I knew of this for a while, but I didn't start reading them until August. A shame, since I spent a few weeks in the middle of nowhere Germany in July, which ended up not too far where the story takes place. I was in Hesse, the story starts in Thuringia (and then expands to England, Sweden, Russia, Austria, Turkey, Egypt, Italy, France...).
I had always wanted to visit Germany, but I would have much preferred as a tourist. Ten hour days in a print room being available for install help is not a lot of fun, particularly in small town Germany where places would often close as we where finishing up. I was there for a week, home for a few days, and then was requested to go back for another week. The second week I had one day off, a Sunday. Gaming stores in Cassel where closed, so i had to chose where WWIII might start (Fulda Gap), or a WWII site. I chose KZ Mittelbau-Dora near Nordhausen, a work concentration camp where inmates helped make fighters and rockets in tunnels under the Harz mountains. It figured prominently in Gravity's Rainbow, and was an
interesting, if chilling place to visit. On the way back, I felt very disoriented when I drove by Rosa Luxemborg street, it's like the area wasn't capitalist for a while.
The same product took me for an abbreviated trip to Provence (abbreviated by the product that sent me to Tennessee and Quebec and Ontario blowing up in London), and a week south of Rome. There's been way too much travel for my liking since the fall of 2014.
Enough whinging. Fourteen_year_old went to her first con, a cosplay one at RIT. She had fun, it wore her out, and she's making friends with a cool bunch of nerdy cosplaying kids. Her grades are spectacular, too.
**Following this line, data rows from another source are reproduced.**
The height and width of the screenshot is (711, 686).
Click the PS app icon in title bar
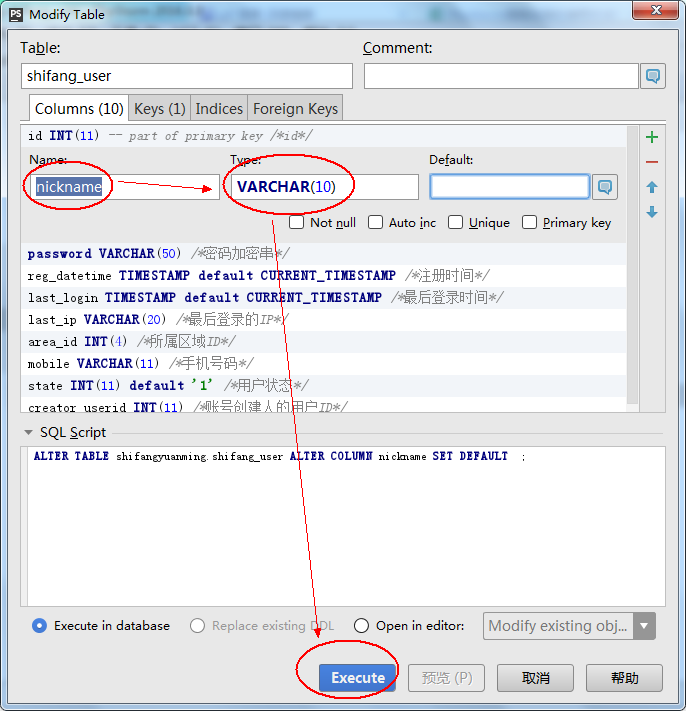14,14
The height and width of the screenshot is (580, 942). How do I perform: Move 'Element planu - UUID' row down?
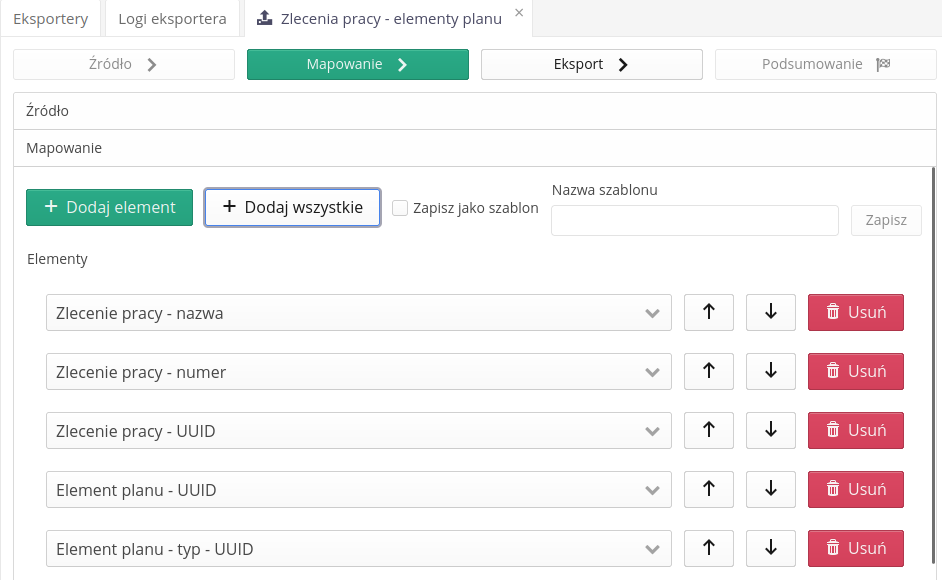[x=770, y=489]
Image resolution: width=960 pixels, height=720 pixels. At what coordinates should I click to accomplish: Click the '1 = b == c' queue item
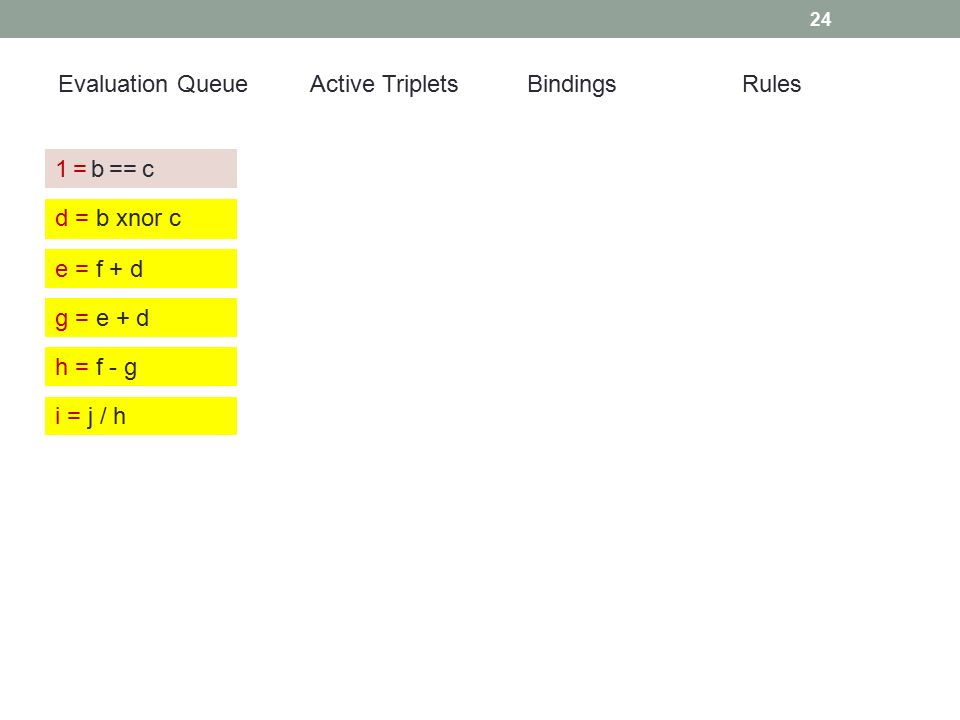[x=141, y=168]
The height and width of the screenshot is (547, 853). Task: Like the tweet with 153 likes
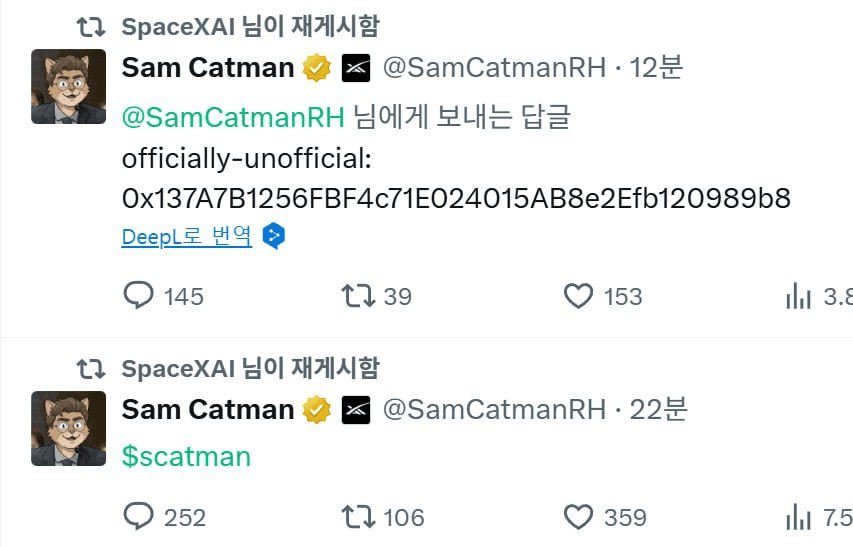tap(578, 296)
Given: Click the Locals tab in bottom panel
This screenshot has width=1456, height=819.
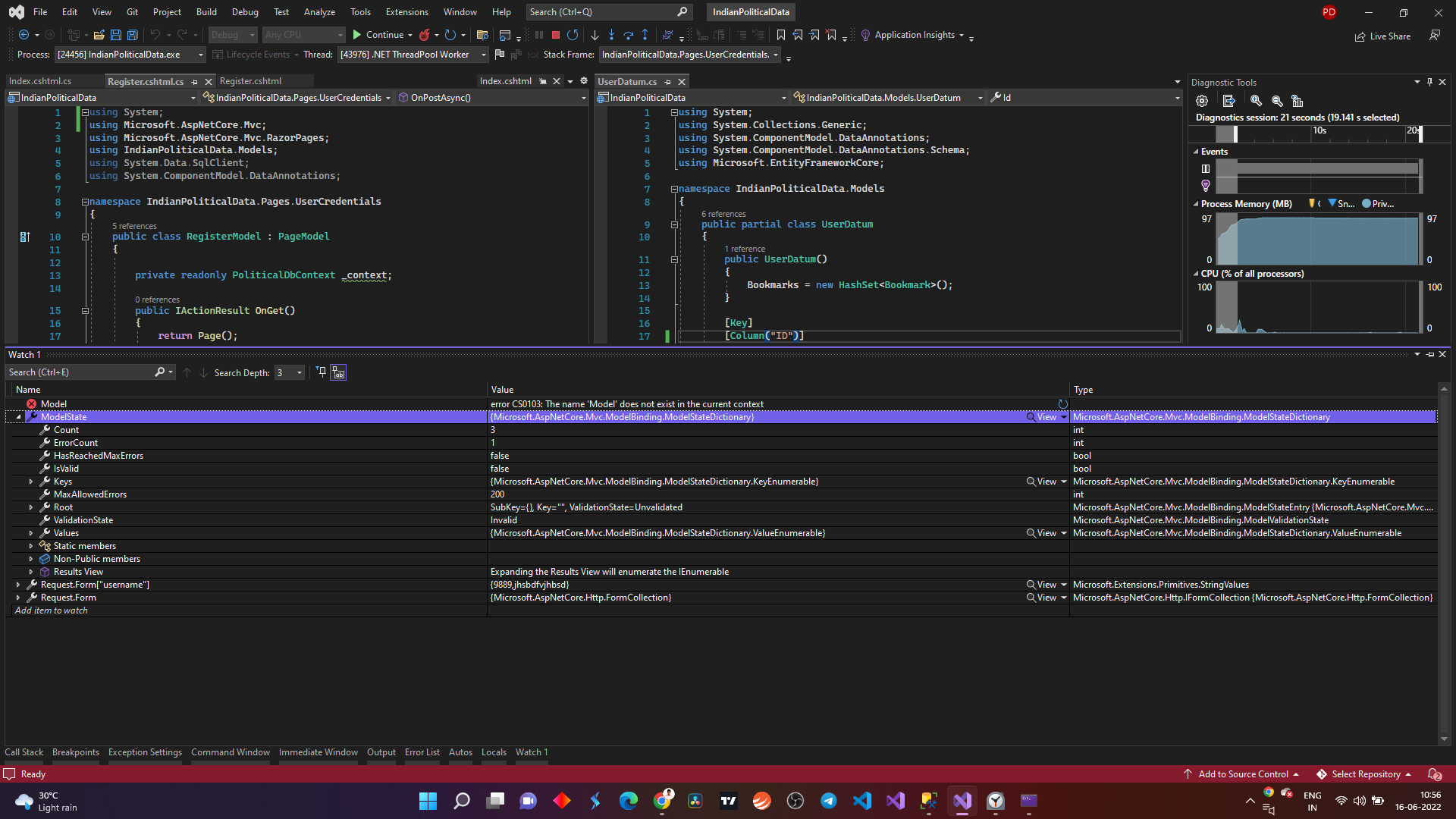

Nineteen_year_old is on her own car insurance, with her own car, the 98 Camry. I ended up with a black 2007 Impreza Outback Sport, it's like a second goat, but one that looks nice. I'm happy with it, even without the extreme weather package that the 2001 Forester has.
I'm going to a gaming con in January, in Niagara Falls. I don't feel guilty, since Mrs. Ha is going on a week long cruise with her sister the week after.